Do I need Crowd? We have several Atlassian-centric groups set up in AD. "Atlassian-Admins"; "Jira-Users"; "Confluence-Users", etc. These groups are the only ones connected to Crowd.
When we get a new employee or add a team mate to a project thus requiring access, they are added by the AD team to one of those groups above, then Crowd does it's thing and all is good.
I'm mainly asking this to provoke conversations. Why would I need Crowd? How would it benefit me in this situation. (other than SSO between Atlassian products - we use 4 Atlassian products). This isnt an anti Crowd question. I'm just genuinely curious.
Couldn't I simply hook up the AD groups to the apps directly, bypassing Crowd?
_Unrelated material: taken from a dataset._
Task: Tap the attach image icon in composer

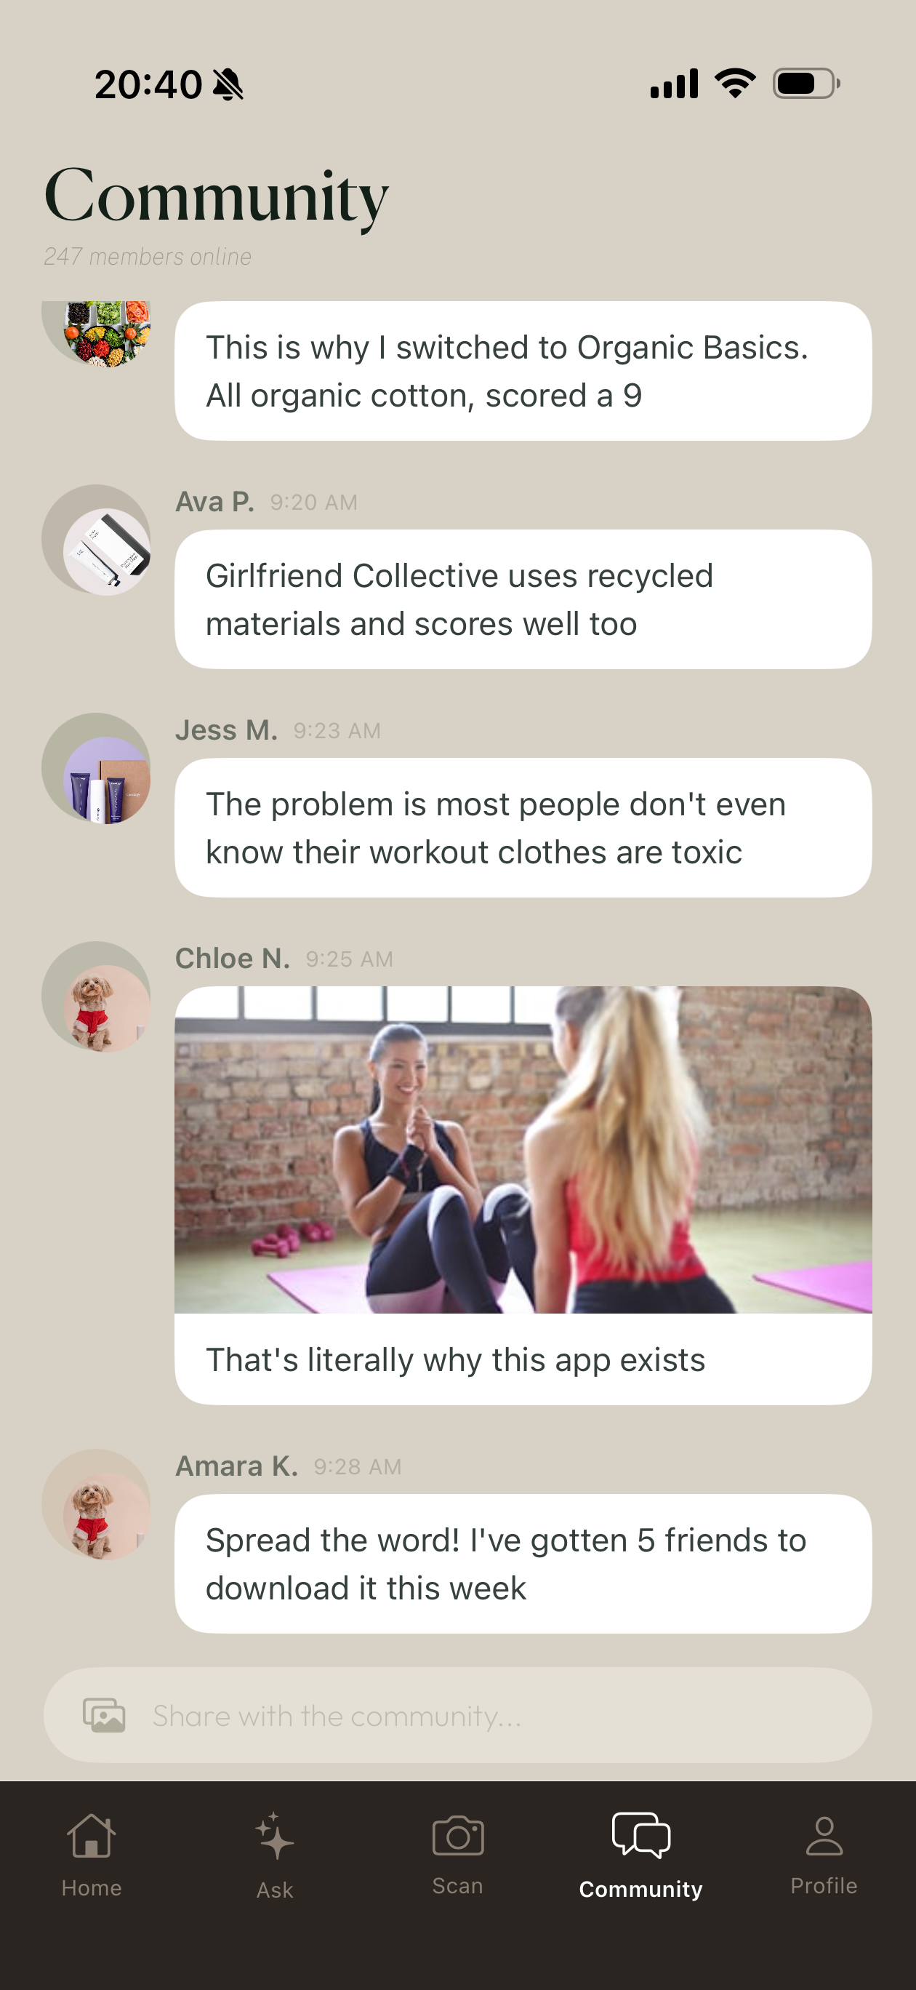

If you have a similar set up, I'm interested to see how you're set up. TIA
Crowd has 3 main features:
SSO is often considered as a must have but maybe you already have a corporate solution for this in your organisation (e.g. CAS, CA SiteMinder) that you want to integrate with your Atlassian Stack. If you don't, Crowd is a very good option to consider because it is a simple one. SSO solutions can often be difficult to integrate with your custom or non custom applications. Sometimes it can even take weeks before you get a working environment. Crowd can be installed and integrated in minutes. As any other solution, Crowd obviously reaches limits (for instance, Crowd SSO is limited to one single domain) but as a whole its simplicity is often an advantage in comparison with other solutions. Finally, if you really don't care about SSO, you can obviously integrate your applications with direct LDAP connections to your Active Directory.
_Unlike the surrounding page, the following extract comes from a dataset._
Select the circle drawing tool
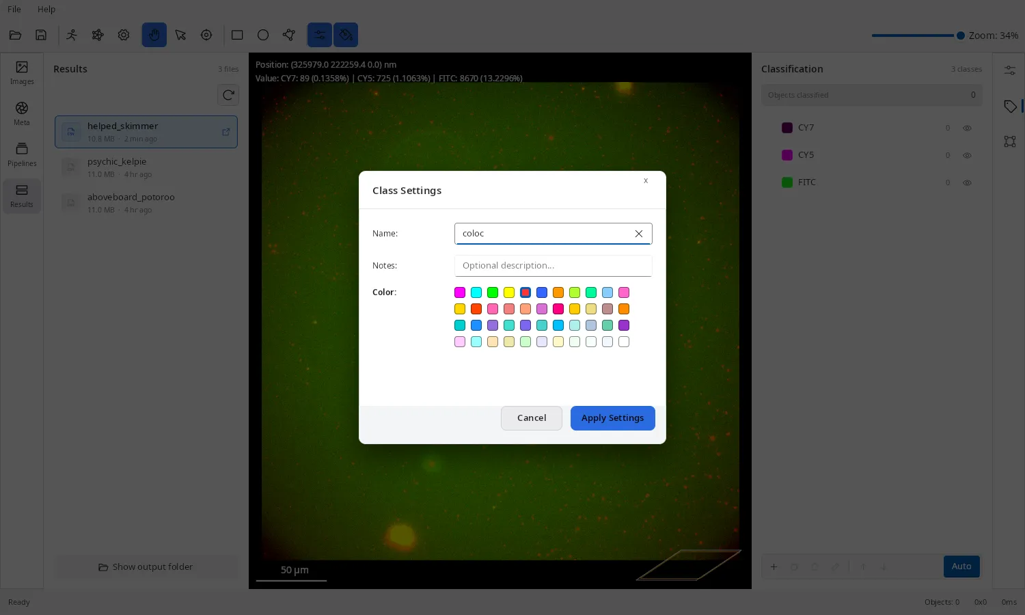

Using Crowd as a virtual directory is a very valuable feature. The REST API makes it very easy to integrate your custom applications, without having to cope with the complexity of multiple directories in back-end. Since you only have one single directory (Active Directory), this might not sound very important to you. But there are situations where you need to have more than one directory. For instance, you might want to open your Jira service to external users but your IT security team forbids you to store these users in the corporate Active Directory. Maybe these users also need to comply with a different password policy than the default one in Active Directory.
The User Interface for provisioning users and groups is probably the less interesting one in your case. I guess that your AD administrators already have a provisioning interface for daily administration so the Crowd console won't be of any help. However in very small teams and organisations, the Crowd administrator might be a single person who is also in charge of provisioning the corporate LDAP server or Active Directory.
Yes, SSO is the main functionality under offering here. Everything else can be done by directly hooking the apps to AD.
Crowd also allows internal directories, which can then become a separate common directory for all the Atlassian apps. Sounds like that is not a requirement for you.